Meerapfel, un nom bien connu dans le vaste monde du cigare, quand on entend celui-ci on pense au Cameroun, à l’étroite collaboration et amitié avec la Famille Fuente mais savez-vous que début des années 1900, la société Meir Meerapfel & Söhne est devenue le plus important négociant de tabacs de cape de Java et de Sumatra, que Heller Meerapfel, le guide du clan, devient un proche confident du jeune Che Guevara en 1935 et bientôt le plus grand exportateur de tabac cubain de l'histoire et que cette proximité avec le Che permet de sauver les manuscrits d'Ernest Hemingway (1899-1961), qui a vécu à Cuba pendant des années et de les remettre à l’université de Princeton, qu’Heller, encore lui, a jeté les bases de la distribution de cigares de qualité supérieure dans l'hémisphère oriental

Mais le Clan s’est aussi la persévérance, le courage, la volonté. Comme d’autres, il n’a pas été épargné que cela soit par la roue de la vie qui entraine Richard de l’autre côté du miroir bien trop tôt, par leur origine, par les révolutions… et pourtant en 2023, ils sont toujours là et cela depuis 1610 où ils débutent l’aventure du tabac, En 1876, Meir II construit la première fabrique de cigares MEERAPFEL à Untergrombach et que la société MMS telle que nous la connaissons aujourd'hui éclot.

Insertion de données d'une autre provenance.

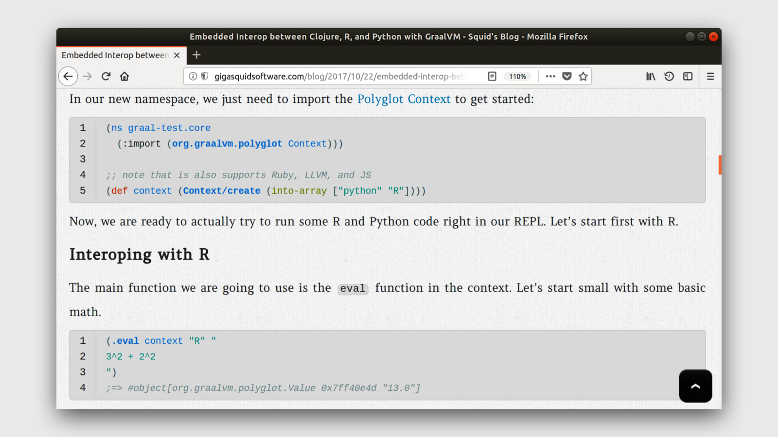Click the Forward navigation arrow

coord(87,76)
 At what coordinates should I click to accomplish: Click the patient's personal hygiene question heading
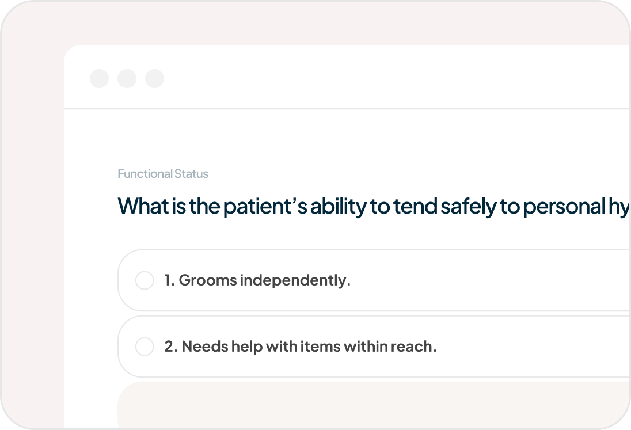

Quand j’écris ces quelques mots, le slogan de Jeremiah résonne dans ma tête comme le battement du tambour sacré : Sans Concessions.

Suite au succès mondial de la gamme Richard, vous comprendrez mes chers lecteurs et lectrices qu’il ne pouvait pas ne pas faire une gamme au nom de son illustre ancêtre, celui par qui tout a commencé.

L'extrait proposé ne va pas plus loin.